◆ **Fragmento de texto**:
Sermones de pENTECOSTÉS

Pbro. Gustavo E. PODESTÁ


Adviento

1991 - Ciclo B

PENTECOSTÉS

Lectura del santo Evangelio según san Juan 20, 19-23
Al atardecer de ese mismo día, el primero de la semana, estando cerradas las puertas del lugar donde se encontraban los discípulos, por temor a los judíos, llegó Jesús y, poniéndose en medio de ellos, les dijo: "¡La paz esté con vosotros!" Mientras decía esto, les mostró sus manos y su costado. Los discípulos se llenaron de alegría cuando vieron al Señor. Jesús les dijo de nuevo: "¡La paz esté con vosotros! Como el Padre me envió a mí, yo también os envío a vosotros". Al decirles esto, sopló sobre ellos y añadió: "Recibid al Espíritu Santo. Los pecados serán perdonados a los que vosotros se los perdonéis, y serán retenidos a los que vosotros se los retengáis".

SERMÓN

"Allí está Belet-illi , la matriz, la comadrona de los dioses, la sabia Nintu . Le dijeron: 'Tu has de ser la matriz formadora de la humanidad para que soporte el yugo y reemplace el trabajo de los dioses...' Nintu abrió la boca y contestó: 'Que Enki me de arcilla y yo obraré.' ...El primer día del mes, el siete y el quince, se reunió la asamblea de los dioses, mataron a We, un dios que tenía espíritu y con su carne y su sangre Nintu mezcló arcilla... Cuando hubo terminado su encantamiento, escupió sobre su arcilla, separó catorce puñados; puso siete puñados a la derecha, siete puñados a la izquierda: siete fueron varones, siete mujeres"

Estas son las principales frases del mito de la creación del hombre en el poema acádico de Atra-Hasis , el "Superinteligente", héroe principal del relato. Uno de sus más antiguos ejemplares y el mejor conservado, en tablillas escritas en alfabeto cuneiforme, está fechado en el reinado del rey de Babilonia Ammisaduqa (1646-1626 AC), es decir ochocientos años antes de que tomara su forma definitiva la tradi­ción más antigua del Génesis respecto de la creación del ser humano.

◆ **Tareas pendientes**:
[a] Cita textualmente el pasaje del sermón de Pentecostés que comienza en "Estas son las" y termina en "del ser humano.".
[b] Según el sermón de Pentecostés, ¿en el reinado de qué rey de Babilonia está fechado uno de los ejemplares más antiguos del poema de Atra-Hasis?
[c] Prosigue el sermón de Pentecostés a partir de su última oración.
Los datos provienen de una fuente distinta.

◆ **Bloque de datos**:
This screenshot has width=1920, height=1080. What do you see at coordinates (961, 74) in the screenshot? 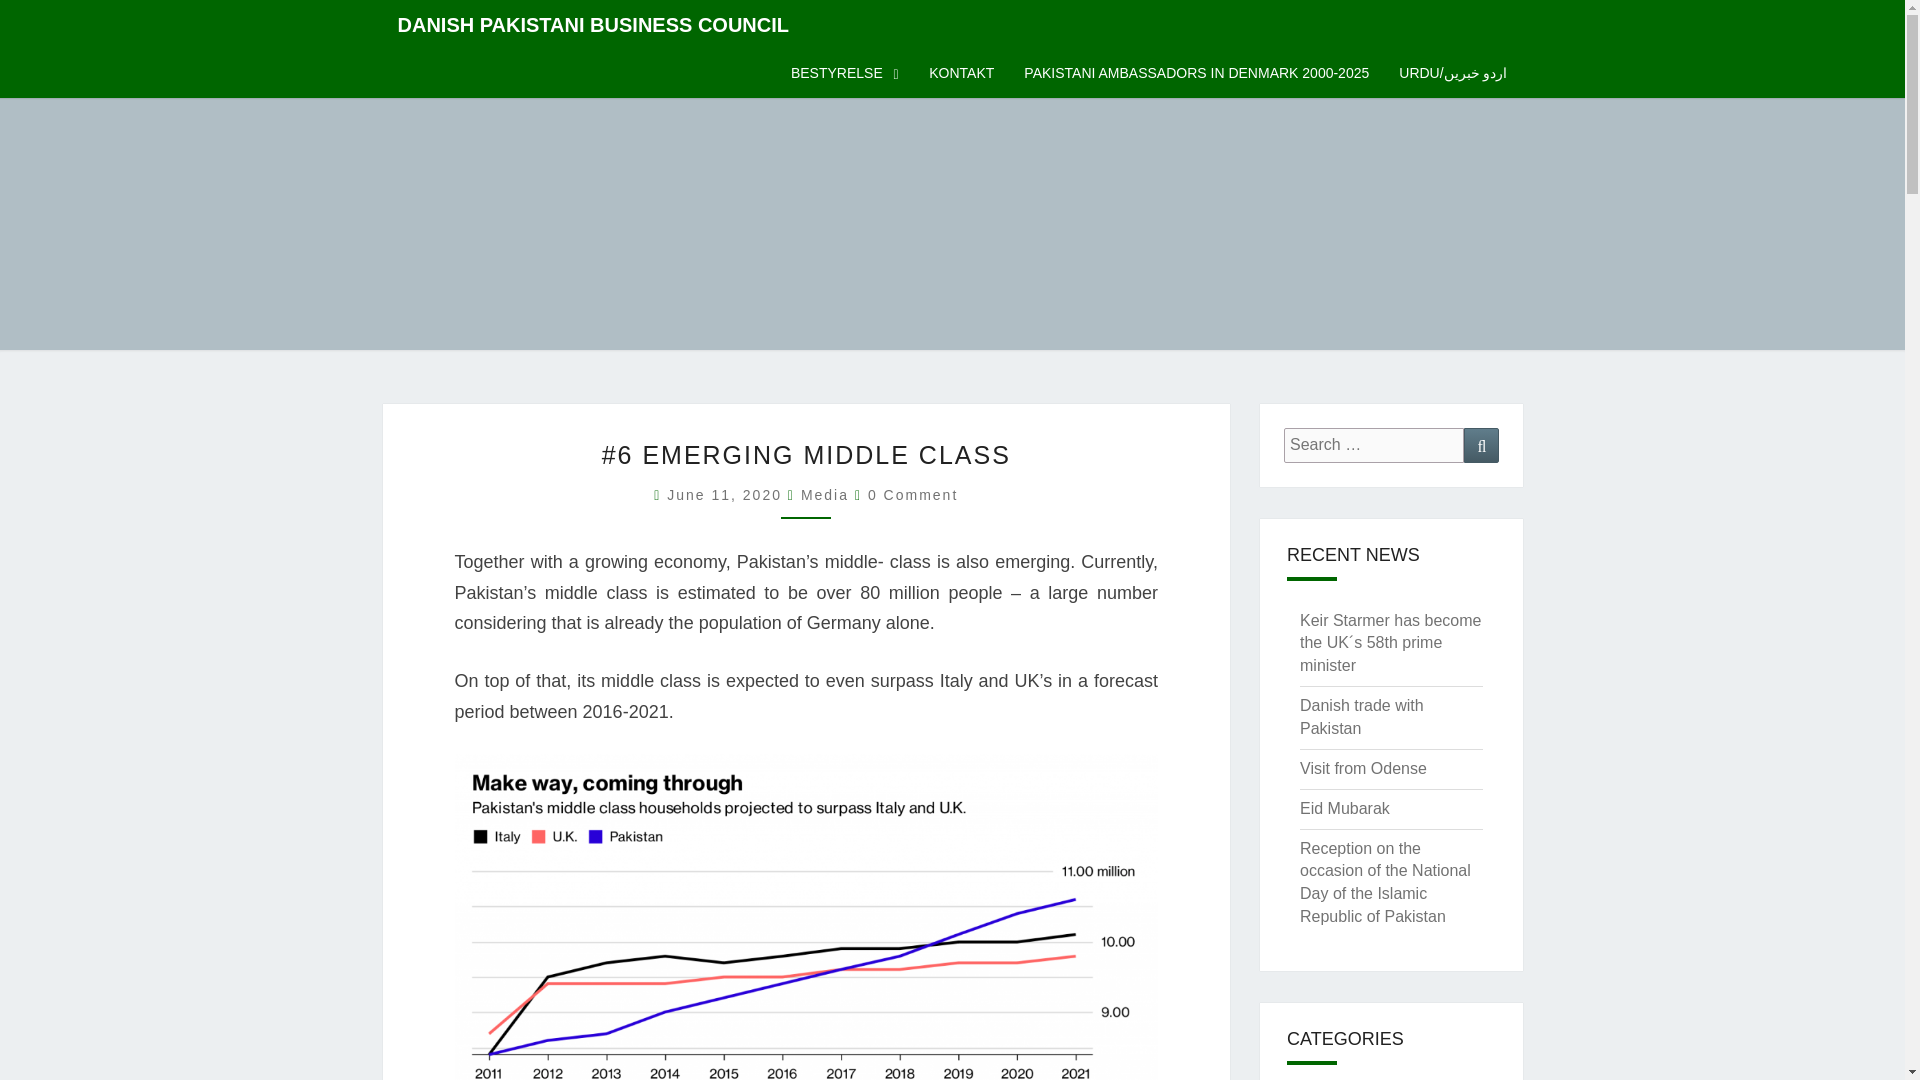
I see `KONTAKT` at bounding box center [961, 74].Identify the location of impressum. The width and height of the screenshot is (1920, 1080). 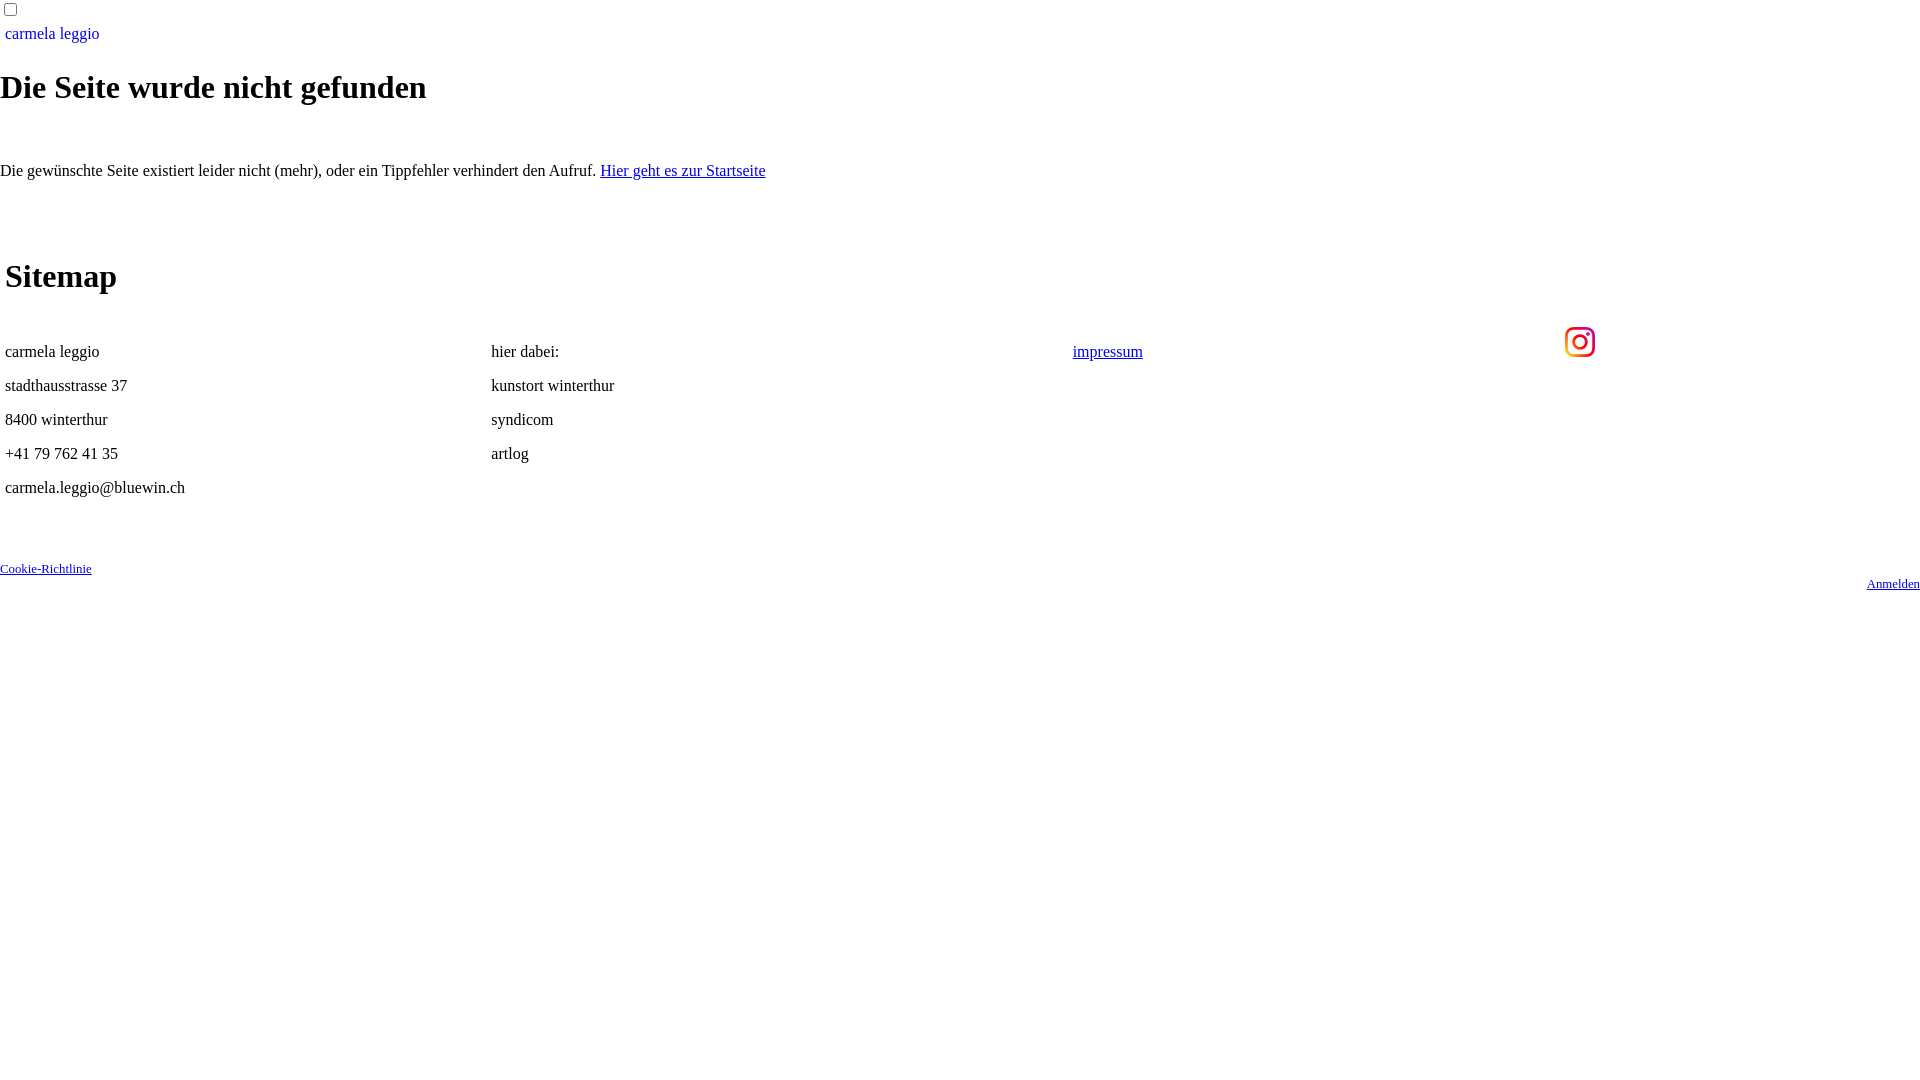
(1108, 352).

◆ **Resultados por tarea**:
[a]
Estas son las principales frases del mito de la creación del hombre en el poema acádico de Atra-Hasis , el "Superinteligente", héroe principal del relato. Uno de sus más antiguos ejemplares y el mejor conservado, en tablillas escritas en alfabeto cuneiforme, está fechado en el reinado del rey de Babilonia Ammisaduqa (1646-1626 AC), es decir ochocientos años antes de que tomara su forma definitiva la tradi­ción más antigua del Génesis respecto de la creación del ser humano.

[b] En el reinado de Ammisaduqa.

[c]
Y el mencionado relato no es sino uno de los tantos que conforman los mitos de Mesopotamia que han llegado a nosotros sobre la aparición del hombre y que, en su mayor parte, hablan de su formación a partir de una mezcla de arcilla con sangre de un dios.

Ya sabemos que la sangre, para los antiguos, es el vehículo de la vida o del espíritu; de tal manera que el hombre estaría conformado, según estos mitos, por una amalgama de tierra y de vida divina, materia y espíritu divino.

Estrictamente pues el hombre no sería una creatura sino una porción de espíritu divino venida a menos, encerrada en la materia, en la arcilla, en el cuerpo.

En esto coinciden los babilonios con todos los mitos y cosmovisiones de la antigüedad: el hombre posee por naturaleza una porción divina. Es precisamente hombre no por la materia que comparte con animales plantas y minerales, sino por esta partícula espiritual que lo emparenta con los dioses. Tal sostienen los egipcios, tal los hindúes, tal los griegos desde Parménides, pasando por Platón y Aristóteles, hasta más allá de Plotino. Más aún, de una manera u otra, sigue siendo la afirmación de la filosofía moderna, de la Cábala judía, de la gno­sis, de las teosofías, de las religiones orientales, y de la mayor parte de las ideologías contemporáneas no cristianas.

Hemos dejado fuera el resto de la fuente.